Verilen metin:
Kızıma “kumaş tasarımcısı olmak ister miydin?” diye sordum. 7 yaşındaki kızım “o ne?” diye sordu. Henüz “moda” ve “tasarım” ilişkisi kafasında kurulmamıştı. Ben de ona “mesela odanın perdelerinin desenini sen çizmek istemez miydin?” dedim, “Oleyyy, çok isterdim” dedi. Biz de, o kumaş tasarımcısı olabilsin(!) diye Sakıp Sabancı Müzesi’ndeki Polonya ile ilgili bir sergi ve çocuk etkinliğine gittik.
Türkiye Polonya ilişkilerinin 600. yılı sebebiyle açılmış “Uzak Komşu Yakın Anılar” adlı sergi 7 Mart -15 Haziran arasında Sakıp Sabancı Müzesi’nde yer alıyor. Müze bünyesinde yer alan çocuk eğitim merkezi ise sergi konusu ile ilgili farklı yaş gruplarına farklı etkinlikler hazırlayarak sergiyi onların anlayacağı/ ilgi duyacağı bir şekle sokuyorlar.

Veri içeriği:

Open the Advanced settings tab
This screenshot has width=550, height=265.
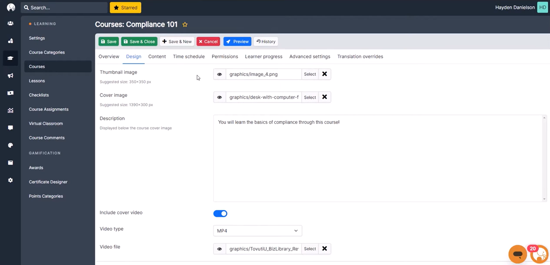[310, 56]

Yapılacak iş: Sakıp Sabancı Müzesi'ndeki Polonya sergisine gidişi anlatan metni hiçbir değişiklik yapmadan baştan sona yazın. Buradaki malzeme başka bir kaynaktan alınmıştır.

Çözüm:
Kızıma “kumaş tasarımcısı olmak ister miydin?” diye sordum. 7 yaşındaki kızım “o ne?” diye sordu. Henüz “moda” ve “tasarım” ilişkisi kafasında kurulmamıştı. Ben de ona “mesela odanın perdelerinin desenini sen çizmek istemez miydin?” dedim, “Oleyyy, çok isterdim” dedi. Biz de, o kumaş tasarımcısı olabilsin(!) diye Sakıp Sabancı Müzesi’ndeki Polonya ile ilgili bir sergi ve çocuk etkinliğine gittik.
Türkiye Polonya ilişkilerinin 600. yılı sebebiyle açılmış “Uzak Komşu Yakın Anılar” adlı sergi 7 Mart -15 Haziran arasında Sakıp Sabancı Müzesi’nde yer alıyor. Müze bünyesinde yer alan çocuk eğitim merkezi ise sergi konusu ile ilgili farklı yaş gruplarına farklı etkinlikler hazırlayarak sergiyi onların anlayacağı/ ilgi duyacağı bir şekle sokuyorlar.